▶ _AUSGANGSTEXT_:
Ackerbohne statt Soja

Landwirte in Deutschland setzen auf Alternativen zur Eiweißquelle aus Südamerika

  • Elena Metz, Rehden
  • Lesedauer: 3 Min.

Landwirt Wolfang Johanning hat die ganze Produktionskette in der Hand: vom Futtermittel auf den Feldern über die Kuh bis hin zur Milch. In seinem Stall im niedersächsischen Rehden stehen 120 Milchkühe, er hat eine eigene Molkerei, auch das Futter für seine Tiere baut er selbst an. »Ich wollte unabhängig werden von Zukaufs- und Importfuttermitteln«, sagt Johanning. Denn viele Landwirte müssen eiweißhaltiges Futter hinzukaufen.

Am beliebtesten ist Soja, weil die Bohne einen sehr hohen Eiweißgehalt besitzt. Soja wächst vor allem auf Plantagen in Südamerika. Der Umweltstiftung WWF zufolge werden rund 80 Prozent des angebauten Sojas als Futtermittel verwendet. Brasilien gilt als Hauptlieferant.

»Deutschland ist mit zirka 4,5 Millionen Tonnen Soja einer der größten Abnehmer in der EU und belegt damit in Südamerika eine Anbaufläche von der Größe Hessens - jedes Jahr«, sagt Birgit Wilhelm, WWF-Referentin für nachhaltige Landwirtschaft. Dabei hat der Sojaanbau bei Umweltschützern wahrlich nicht den besten Ruf: Hoher Landverbrauch, Monokultur, Gentechnik, Regenwaldzerstörung sind nur einige Negativschlagworte, die die Pflanze begleiten.

▶ _AUFGABE_:
Entnehmen Sie dem Artikel über Ackerbohne und Soja die Passage von „Ackerbohne statt Soja“ bis einschließlich „gilt als Hauptlieferant.“, und geben Sie sie wortgetreu wieder. Die nachstehende Auflistung ist eigenständiges Material und gehört nicht zum Artikel.

▶ _GESAMMELTE DATEN_:
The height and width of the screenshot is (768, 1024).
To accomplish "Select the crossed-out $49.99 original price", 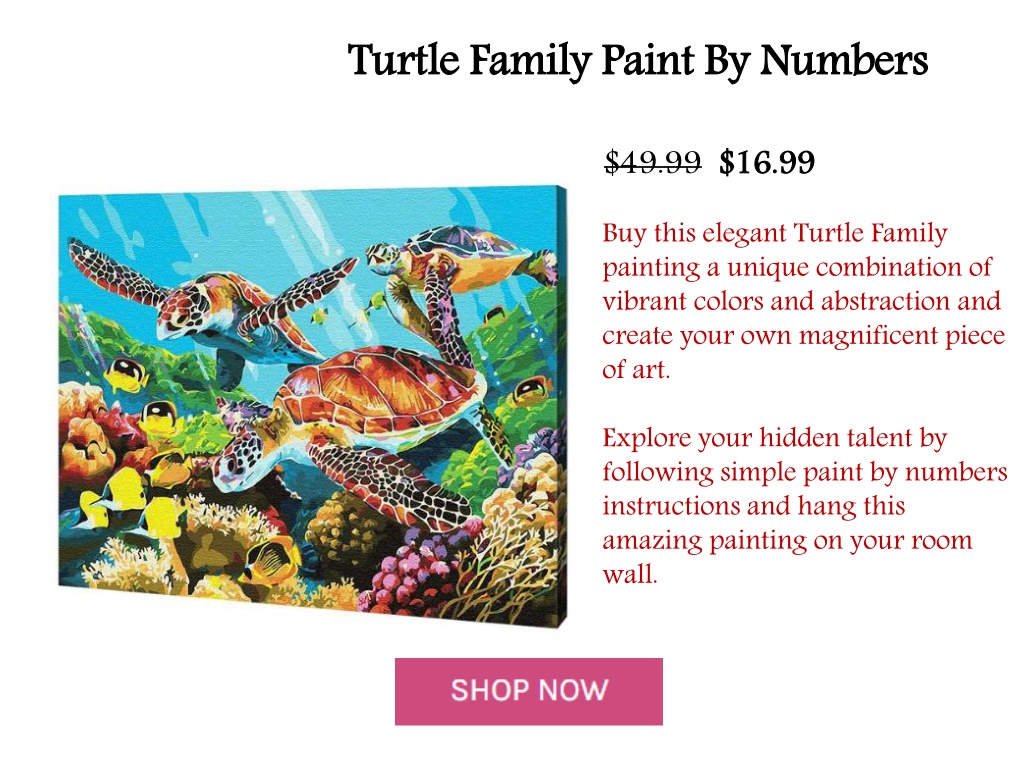I will (x=652, y=161).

▶ _GELÖSTE AUFGABE_:
Ackerbohne statt Soja

Landwirte in Deutschland setzen auf Alternativen zur Eiweißquelle aus Südamerika

  • Elena Metz, Rehden
  • Lesedauer: 3 Min.

Landwirt Wolfang Johanning hat die ganze Produktionskette in der Hand: vom Futtermittel auf den Feldern über die Kuh bis hin zur Milch. In seinem Stall im niedersächsischen Rehden stehen 120 Milchkühe, er hat eine eigene Molkerei, auch das Futter für seine Tiere baut er selbst an. »Ich wollte unabhängig werden von Zukaufs- und Importfuttermitteln«, sagt Johanning. Denn viele Landwirte müssen eiweißhaltiges Futter hinzukaufen.

Am beliebtesten ist Soja, weil die Bohne einen sehr hohen Eiweißgehalt besitzt. Soja wächst vor allem auf Plantagen in Südamerika. Der Umweltstiftung WWF zufolge werden rund 80 Prozent des angebauten Sojas als Futtermittel verwendet. Brasilien gilt als Hauptlieferant.